Learn→ML Infrastructure & MLOps→Cost Optimization (Spot Instances, Autoscaling)→3 of 6

ML Infrastructure & MLOps • Cost Optimization (Spot Instances, Autoscaling)Medium⏱️ ~2 min

Spot Fleet Diversification: Reducing Correlated Interruptions

Spot Fleet Diversification: Spreading spot instances across multiple instance types, availability zones, and capacity pools to reduce the risk of correlated interruptions. When demand spikes in one pool, your workload continues in others.
Why Diversification Matters
Spot interruptions are not random—they are correlated by instance type and availability zone. When a cloud provider needs capacity, they reclaim instances from specific pools. If all your instances are the same type in the same zone, a single reclamation event can terminate 100% of your fleet simultaneously. With diversification across 10 pools, a reclamation event might affect only 10-20% of your fleet. The remaining instances continue working while replacements launch in unaffected pools.
Diversification Dimensions
Instance types: Instead of only p3.2xlarge, also use p3.8xlarge, p3.16xlarge, g4dn variants. Different types have different spot pools. Availability zones: Spread across all zones in a region. Zone-specific demand spikes affect only instances in that zone. Instance families: GPU training can often run on multiple GPU generations (V100, A10, A100). Flexibility in hardware increases available capacity. The trade-off: diversification requires software that handles heterogeneous hardware gracefully.
Allocation Strategies
Lowest price: Always choose the cheapest available instance type. Maximizes savings but concentrates in popular (cheap) pools, increasing interruption risk. Capacity optimized: Choose pools with most available capacity. Reduces interruption probability but may cost slightly more. Diversified: Explicitly spread across pools regardless of price. Most resilient but requires managing heterogeneous fleet. For critical training jobs, capacity-optimized or diversified strategies are worth the small premium over lowest-price.
Rule of Thumb: Target at least 5-10 different capacity pools.
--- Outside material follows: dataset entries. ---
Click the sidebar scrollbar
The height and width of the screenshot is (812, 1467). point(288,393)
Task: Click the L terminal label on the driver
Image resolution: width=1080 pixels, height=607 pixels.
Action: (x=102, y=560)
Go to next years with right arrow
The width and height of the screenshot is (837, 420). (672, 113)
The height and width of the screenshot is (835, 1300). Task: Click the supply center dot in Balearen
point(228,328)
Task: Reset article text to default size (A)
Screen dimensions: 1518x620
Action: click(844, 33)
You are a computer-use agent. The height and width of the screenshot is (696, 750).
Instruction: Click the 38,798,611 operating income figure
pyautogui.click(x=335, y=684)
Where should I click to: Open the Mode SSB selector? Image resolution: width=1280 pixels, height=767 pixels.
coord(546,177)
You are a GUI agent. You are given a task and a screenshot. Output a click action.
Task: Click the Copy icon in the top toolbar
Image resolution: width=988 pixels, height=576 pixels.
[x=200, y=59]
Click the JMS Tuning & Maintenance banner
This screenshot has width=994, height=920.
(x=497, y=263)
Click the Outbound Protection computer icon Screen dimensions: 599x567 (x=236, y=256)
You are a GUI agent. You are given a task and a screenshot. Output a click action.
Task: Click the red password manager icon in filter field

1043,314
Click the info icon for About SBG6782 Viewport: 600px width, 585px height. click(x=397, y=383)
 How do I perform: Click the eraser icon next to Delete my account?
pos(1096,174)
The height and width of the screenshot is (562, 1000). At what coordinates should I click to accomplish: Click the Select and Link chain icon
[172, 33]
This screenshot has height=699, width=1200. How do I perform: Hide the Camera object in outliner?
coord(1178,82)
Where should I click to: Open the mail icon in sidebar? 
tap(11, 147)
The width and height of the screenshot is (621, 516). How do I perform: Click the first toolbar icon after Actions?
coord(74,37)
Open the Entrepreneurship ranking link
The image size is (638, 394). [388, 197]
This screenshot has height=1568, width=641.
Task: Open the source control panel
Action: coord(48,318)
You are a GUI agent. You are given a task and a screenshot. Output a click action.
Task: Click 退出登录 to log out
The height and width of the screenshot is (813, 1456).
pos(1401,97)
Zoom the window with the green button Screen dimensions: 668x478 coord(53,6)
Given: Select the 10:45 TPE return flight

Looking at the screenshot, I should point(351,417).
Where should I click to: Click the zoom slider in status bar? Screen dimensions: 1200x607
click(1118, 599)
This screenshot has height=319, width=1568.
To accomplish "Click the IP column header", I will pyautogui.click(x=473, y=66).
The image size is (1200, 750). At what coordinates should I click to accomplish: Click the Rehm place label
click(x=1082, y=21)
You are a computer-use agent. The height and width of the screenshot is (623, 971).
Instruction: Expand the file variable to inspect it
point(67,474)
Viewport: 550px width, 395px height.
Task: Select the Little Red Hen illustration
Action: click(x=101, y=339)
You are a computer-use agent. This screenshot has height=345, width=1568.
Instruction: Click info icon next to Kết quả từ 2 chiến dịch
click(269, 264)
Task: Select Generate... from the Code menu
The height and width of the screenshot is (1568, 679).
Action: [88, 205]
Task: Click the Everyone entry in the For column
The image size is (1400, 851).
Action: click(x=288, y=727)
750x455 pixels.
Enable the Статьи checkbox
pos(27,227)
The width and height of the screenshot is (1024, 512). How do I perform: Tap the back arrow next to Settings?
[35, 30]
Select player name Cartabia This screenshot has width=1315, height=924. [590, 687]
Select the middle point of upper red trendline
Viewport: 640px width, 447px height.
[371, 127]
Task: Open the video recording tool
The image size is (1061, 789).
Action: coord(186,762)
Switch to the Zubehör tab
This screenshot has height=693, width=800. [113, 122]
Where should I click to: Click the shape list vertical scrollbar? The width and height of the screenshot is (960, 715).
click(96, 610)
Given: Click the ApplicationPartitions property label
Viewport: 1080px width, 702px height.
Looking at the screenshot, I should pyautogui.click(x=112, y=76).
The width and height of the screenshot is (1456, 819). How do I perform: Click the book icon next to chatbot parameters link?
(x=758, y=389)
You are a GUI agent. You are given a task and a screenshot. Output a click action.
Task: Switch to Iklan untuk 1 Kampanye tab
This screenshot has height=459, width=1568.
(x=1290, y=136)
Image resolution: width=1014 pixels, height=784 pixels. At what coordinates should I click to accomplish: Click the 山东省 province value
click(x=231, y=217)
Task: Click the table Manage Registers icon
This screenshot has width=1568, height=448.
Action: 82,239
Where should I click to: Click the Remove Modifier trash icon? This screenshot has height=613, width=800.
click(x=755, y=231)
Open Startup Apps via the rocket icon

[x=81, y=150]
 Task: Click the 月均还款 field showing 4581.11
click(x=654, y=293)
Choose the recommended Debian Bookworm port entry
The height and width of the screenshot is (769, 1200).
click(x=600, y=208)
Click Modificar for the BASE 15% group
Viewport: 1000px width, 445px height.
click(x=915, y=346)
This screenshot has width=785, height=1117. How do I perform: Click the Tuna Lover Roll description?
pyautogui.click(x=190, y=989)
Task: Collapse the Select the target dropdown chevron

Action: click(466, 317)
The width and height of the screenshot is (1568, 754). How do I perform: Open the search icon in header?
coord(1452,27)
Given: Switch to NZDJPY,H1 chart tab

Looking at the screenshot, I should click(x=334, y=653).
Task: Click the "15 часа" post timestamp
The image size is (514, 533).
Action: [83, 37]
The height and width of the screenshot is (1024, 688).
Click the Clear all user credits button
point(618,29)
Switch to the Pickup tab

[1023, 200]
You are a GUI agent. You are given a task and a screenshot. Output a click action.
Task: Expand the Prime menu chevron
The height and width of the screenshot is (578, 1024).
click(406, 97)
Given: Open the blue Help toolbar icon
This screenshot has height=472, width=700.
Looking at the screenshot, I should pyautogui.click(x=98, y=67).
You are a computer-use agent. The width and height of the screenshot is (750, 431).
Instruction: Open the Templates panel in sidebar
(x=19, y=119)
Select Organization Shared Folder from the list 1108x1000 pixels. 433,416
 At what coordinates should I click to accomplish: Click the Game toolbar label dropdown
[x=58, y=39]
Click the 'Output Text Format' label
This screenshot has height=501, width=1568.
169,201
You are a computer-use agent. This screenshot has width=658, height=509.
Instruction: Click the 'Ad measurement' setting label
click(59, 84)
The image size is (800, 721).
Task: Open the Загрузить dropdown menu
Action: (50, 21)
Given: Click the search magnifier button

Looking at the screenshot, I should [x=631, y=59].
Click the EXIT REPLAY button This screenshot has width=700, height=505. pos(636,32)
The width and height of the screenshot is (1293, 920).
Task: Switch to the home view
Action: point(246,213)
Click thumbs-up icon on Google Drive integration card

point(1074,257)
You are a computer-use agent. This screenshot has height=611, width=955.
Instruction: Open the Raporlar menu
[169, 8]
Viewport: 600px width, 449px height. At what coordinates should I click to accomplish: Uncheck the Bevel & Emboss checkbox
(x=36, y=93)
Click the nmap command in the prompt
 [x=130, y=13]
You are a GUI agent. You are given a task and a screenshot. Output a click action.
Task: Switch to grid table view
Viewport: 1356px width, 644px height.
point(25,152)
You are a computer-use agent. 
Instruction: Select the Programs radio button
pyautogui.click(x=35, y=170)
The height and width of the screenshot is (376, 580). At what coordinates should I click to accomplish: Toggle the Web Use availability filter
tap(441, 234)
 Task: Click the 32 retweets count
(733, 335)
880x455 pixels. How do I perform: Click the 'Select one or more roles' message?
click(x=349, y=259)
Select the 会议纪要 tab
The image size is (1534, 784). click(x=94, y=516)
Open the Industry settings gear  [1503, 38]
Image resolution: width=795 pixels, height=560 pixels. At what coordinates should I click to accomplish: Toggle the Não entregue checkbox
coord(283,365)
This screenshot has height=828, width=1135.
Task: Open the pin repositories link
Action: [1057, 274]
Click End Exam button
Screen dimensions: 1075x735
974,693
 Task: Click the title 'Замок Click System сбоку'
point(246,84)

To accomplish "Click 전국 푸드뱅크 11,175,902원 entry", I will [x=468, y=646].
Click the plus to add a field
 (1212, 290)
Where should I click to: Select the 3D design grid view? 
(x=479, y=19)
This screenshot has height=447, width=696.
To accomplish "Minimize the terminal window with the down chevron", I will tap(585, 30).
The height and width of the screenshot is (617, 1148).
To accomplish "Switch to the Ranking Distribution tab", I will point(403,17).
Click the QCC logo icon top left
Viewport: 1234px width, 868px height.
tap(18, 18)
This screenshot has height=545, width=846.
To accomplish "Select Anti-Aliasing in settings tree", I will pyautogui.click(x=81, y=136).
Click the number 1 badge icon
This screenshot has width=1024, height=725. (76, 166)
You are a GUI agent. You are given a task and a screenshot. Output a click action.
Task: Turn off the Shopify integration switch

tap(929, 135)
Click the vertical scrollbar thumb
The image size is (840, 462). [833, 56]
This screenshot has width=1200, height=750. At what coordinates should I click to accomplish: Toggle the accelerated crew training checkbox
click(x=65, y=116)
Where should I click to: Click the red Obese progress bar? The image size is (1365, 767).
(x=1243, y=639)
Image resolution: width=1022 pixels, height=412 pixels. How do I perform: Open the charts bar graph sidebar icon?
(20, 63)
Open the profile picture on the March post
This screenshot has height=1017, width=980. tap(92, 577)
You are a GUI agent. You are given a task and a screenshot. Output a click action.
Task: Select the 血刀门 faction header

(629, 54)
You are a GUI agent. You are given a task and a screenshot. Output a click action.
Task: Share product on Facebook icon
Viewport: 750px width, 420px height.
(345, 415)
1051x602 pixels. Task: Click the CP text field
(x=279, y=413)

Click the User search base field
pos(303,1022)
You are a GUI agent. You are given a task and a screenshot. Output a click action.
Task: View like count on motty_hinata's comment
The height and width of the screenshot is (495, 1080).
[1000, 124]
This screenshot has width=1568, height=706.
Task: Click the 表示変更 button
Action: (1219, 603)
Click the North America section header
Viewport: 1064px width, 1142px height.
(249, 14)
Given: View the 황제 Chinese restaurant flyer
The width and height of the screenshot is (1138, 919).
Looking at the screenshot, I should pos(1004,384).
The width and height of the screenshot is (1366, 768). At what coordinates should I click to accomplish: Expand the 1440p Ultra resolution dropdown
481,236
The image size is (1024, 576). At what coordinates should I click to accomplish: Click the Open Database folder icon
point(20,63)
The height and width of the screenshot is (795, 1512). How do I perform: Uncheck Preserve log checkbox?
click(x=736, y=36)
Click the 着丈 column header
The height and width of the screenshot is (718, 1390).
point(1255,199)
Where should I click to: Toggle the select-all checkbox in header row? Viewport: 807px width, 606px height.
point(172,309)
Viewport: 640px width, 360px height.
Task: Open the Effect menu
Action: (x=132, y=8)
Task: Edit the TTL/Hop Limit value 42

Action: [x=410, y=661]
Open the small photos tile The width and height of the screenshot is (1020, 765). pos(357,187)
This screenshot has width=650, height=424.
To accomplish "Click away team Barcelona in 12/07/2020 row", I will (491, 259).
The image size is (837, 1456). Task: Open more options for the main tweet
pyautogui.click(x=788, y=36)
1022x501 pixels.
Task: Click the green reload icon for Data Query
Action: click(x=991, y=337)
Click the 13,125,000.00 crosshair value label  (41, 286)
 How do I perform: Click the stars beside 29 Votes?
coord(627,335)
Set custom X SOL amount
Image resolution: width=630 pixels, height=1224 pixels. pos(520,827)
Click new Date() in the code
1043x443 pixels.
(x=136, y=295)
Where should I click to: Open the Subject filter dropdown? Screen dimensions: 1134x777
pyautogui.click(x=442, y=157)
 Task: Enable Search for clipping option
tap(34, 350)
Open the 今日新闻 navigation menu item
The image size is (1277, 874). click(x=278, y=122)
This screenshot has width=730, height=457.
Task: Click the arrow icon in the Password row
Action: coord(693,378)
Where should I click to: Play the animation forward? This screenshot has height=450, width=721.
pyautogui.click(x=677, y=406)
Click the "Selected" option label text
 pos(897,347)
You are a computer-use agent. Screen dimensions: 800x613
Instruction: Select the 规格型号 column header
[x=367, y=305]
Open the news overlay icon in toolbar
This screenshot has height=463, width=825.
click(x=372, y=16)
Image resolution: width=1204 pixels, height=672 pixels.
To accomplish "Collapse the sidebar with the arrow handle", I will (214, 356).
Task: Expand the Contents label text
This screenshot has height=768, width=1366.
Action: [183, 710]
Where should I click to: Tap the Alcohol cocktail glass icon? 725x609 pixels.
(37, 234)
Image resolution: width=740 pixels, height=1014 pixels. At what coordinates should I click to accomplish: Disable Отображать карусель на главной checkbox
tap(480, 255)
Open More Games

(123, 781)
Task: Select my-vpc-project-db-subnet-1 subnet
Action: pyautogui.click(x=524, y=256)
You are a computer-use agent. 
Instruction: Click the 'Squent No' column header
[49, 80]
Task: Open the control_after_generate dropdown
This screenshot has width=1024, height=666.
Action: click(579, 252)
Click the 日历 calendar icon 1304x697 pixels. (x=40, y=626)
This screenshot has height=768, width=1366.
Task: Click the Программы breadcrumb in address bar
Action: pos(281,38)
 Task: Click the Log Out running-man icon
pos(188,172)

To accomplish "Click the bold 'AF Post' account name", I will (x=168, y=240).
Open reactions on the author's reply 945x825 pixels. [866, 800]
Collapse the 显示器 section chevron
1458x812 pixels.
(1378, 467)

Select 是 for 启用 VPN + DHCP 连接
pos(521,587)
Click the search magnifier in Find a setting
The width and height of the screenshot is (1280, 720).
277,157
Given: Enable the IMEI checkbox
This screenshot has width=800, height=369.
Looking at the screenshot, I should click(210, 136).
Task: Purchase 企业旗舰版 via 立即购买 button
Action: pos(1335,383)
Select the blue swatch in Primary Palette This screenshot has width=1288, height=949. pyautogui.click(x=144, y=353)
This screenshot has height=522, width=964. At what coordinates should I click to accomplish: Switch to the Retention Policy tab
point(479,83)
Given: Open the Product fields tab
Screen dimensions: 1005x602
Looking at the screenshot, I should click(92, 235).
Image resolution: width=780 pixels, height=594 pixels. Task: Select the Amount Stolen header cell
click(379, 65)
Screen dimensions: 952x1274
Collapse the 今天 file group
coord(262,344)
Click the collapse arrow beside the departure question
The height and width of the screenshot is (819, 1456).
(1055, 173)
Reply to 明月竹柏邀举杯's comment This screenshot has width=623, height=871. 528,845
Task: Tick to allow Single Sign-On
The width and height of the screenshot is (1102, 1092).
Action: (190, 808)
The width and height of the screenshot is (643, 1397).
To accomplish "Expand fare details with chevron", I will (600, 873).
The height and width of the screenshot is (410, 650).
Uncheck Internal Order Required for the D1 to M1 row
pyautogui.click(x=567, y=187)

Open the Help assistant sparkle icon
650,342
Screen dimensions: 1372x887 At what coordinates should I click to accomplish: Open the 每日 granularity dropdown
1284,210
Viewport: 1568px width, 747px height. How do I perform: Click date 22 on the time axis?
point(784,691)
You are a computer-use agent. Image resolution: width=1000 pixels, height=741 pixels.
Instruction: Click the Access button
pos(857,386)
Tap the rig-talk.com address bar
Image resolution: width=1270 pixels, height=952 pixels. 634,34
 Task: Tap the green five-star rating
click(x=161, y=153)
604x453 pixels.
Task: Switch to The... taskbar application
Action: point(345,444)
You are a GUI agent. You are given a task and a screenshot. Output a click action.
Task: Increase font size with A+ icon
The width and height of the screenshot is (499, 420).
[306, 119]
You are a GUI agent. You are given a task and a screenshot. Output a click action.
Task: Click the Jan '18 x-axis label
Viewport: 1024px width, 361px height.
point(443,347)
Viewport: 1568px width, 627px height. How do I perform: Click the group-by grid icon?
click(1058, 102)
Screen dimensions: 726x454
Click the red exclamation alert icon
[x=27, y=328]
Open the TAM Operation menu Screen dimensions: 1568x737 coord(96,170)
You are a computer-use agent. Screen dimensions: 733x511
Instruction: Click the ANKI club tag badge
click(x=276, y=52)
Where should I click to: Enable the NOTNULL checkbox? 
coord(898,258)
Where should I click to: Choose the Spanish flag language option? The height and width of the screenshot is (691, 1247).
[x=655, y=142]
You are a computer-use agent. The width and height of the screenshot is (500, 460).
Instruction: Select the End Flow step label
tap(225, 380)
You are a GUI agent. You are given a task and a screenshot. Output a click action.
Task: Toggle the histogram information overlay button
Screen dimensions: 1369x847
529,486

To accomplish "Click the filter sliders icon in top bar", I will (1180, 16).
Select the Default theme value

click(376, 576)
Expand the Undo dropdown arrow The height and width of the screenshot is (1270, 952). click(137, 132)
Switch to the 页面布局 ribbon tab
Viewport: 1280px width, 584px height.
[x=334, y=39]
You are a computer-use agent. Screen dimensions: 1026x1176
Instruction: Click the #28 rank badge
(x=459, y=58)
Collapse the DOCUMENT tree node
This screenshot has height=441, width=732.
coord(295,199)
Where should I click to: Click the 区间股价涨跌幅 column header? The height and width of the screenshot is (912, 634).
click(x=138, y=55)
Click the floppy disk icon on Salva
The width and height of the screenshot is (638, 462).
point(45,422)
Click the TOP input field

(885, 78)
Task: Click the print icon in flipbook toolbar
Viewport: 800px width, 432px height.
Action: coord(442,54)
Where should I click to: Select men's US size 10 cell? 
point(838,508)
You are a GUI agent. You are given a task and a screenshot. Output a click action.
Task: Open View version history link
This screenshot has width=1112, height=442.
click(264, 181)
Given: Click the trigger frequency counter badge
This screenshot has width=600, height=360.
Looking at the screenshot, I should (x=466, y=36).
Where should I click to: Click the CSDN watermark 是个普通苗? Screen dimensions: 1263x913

With proper diversification, simultaneous interruption of more than 30% of your fleet becomes rare.

💡 Key Takeaways

✓Spot interruptions are correlated by instance type and zone, not random

✓Diversify across instance types, availability zones, and GPU generations

✓Target 5-10 different pools to limit simultaneous interruption to under 30%

📌 Interview Tips

1Single pool: 100% fleet loss on reclamation. 10 pools: 10-20% loss.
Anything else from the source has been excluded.